START Task material
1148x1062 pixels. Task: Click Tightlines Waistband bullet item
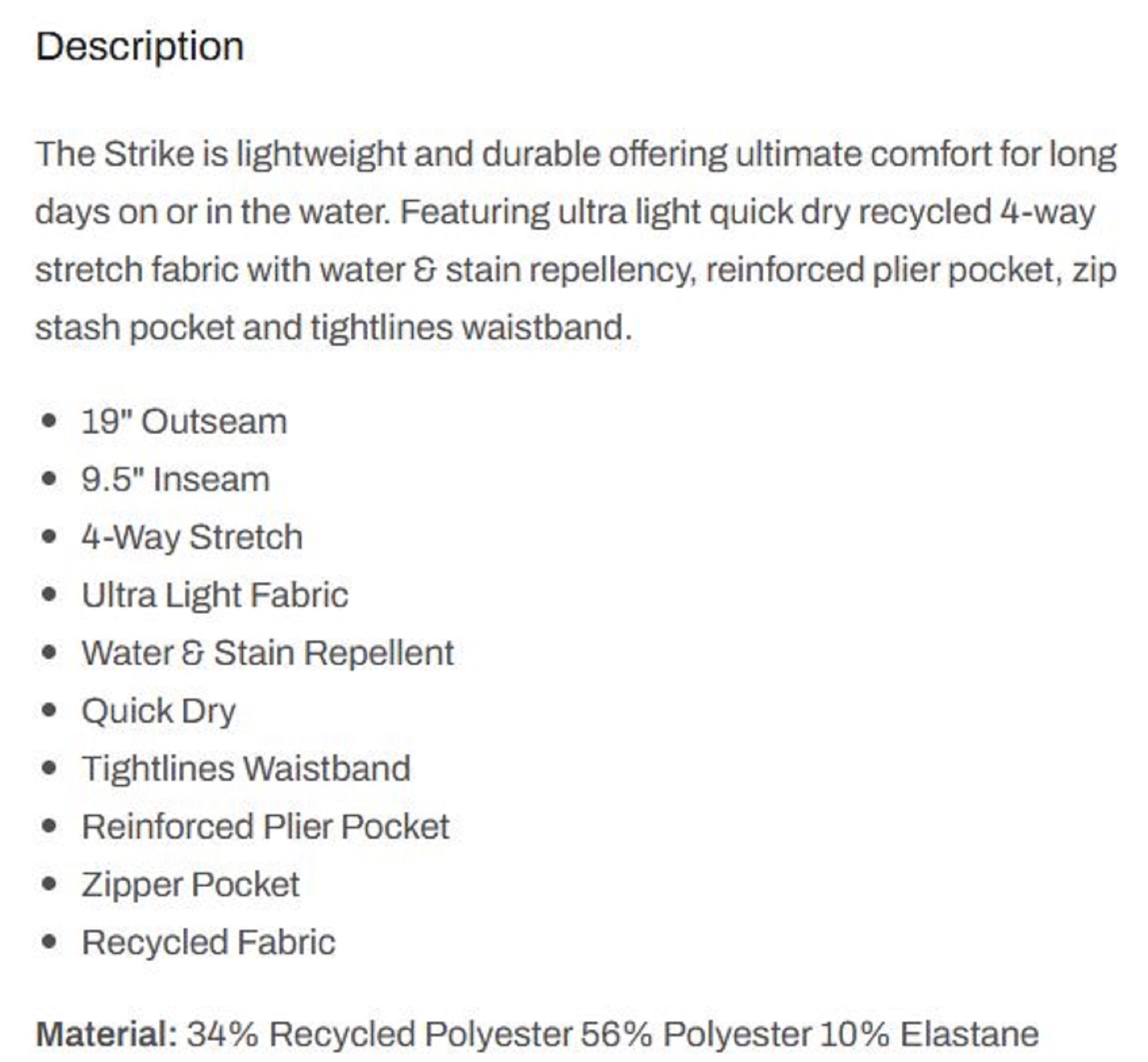pyautogui.click(x=246, y=769)
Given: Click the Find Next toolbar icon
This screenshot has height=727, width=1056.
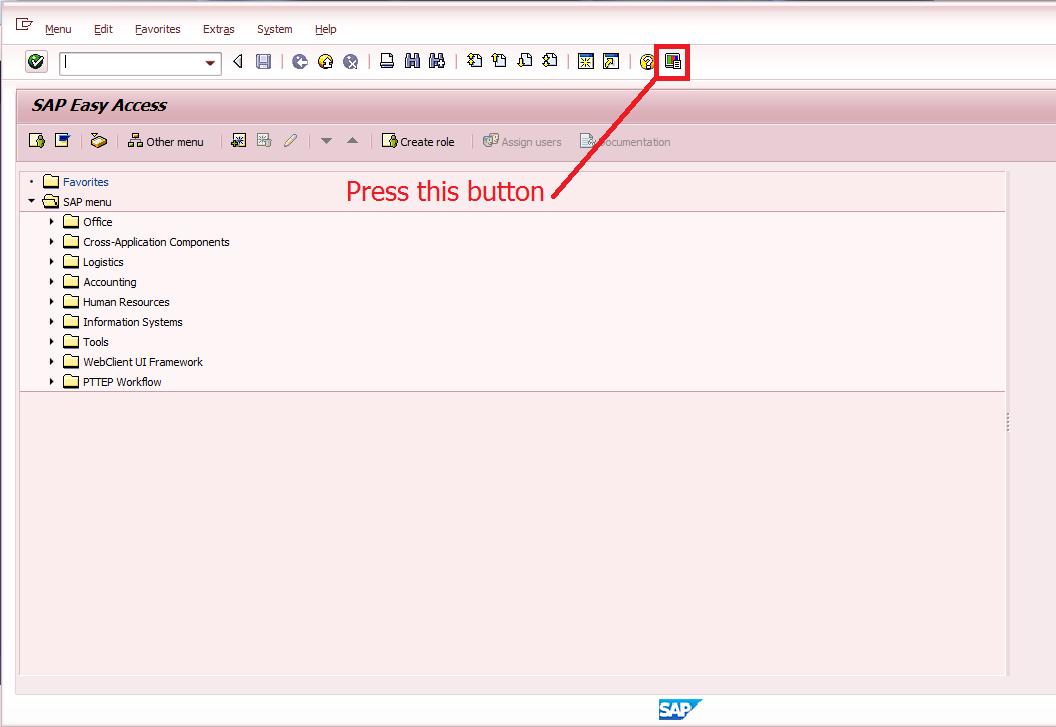Looking at the screenshot, I should pos(436,61).
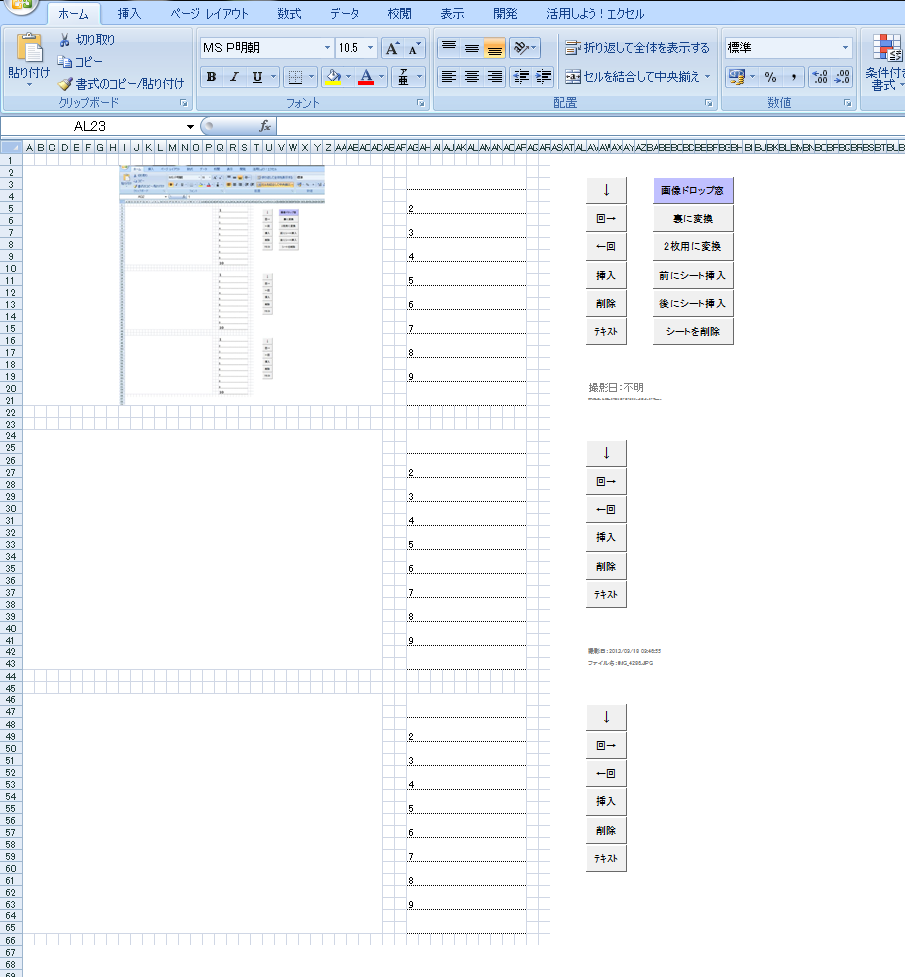
Task: Click the Format Painter (書式のコピー/貼り付け) icon
Action: 65,84
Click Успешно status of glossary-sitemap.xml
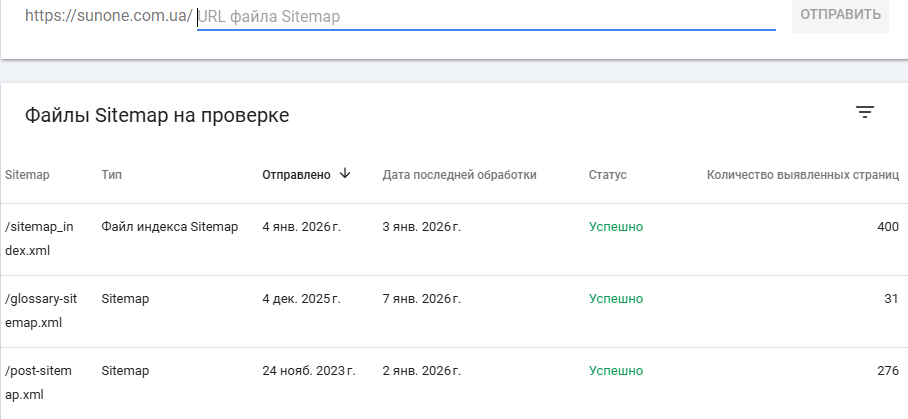Screen dimensions: 908x419 615,299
END Task material
**Task:** Would you restate the records above word for word and exclude the pictures?

**Response area:**
1148x1062 pixels. Task: Click Tightlines Waistband bullet item
pyautogui.click(x=246, y=769)
Given: Click the Find Next toolbar icon
This screenshot has height=727, width=1056.
Looking at the screenshot, I should pos(436,61).
Task: Click the Format Painter (書式のコピー/貼り付け) icon
Action: 65,84
Click Успешно status of glossary-sitemap.xml
Screen dimensions: 908x419 615,299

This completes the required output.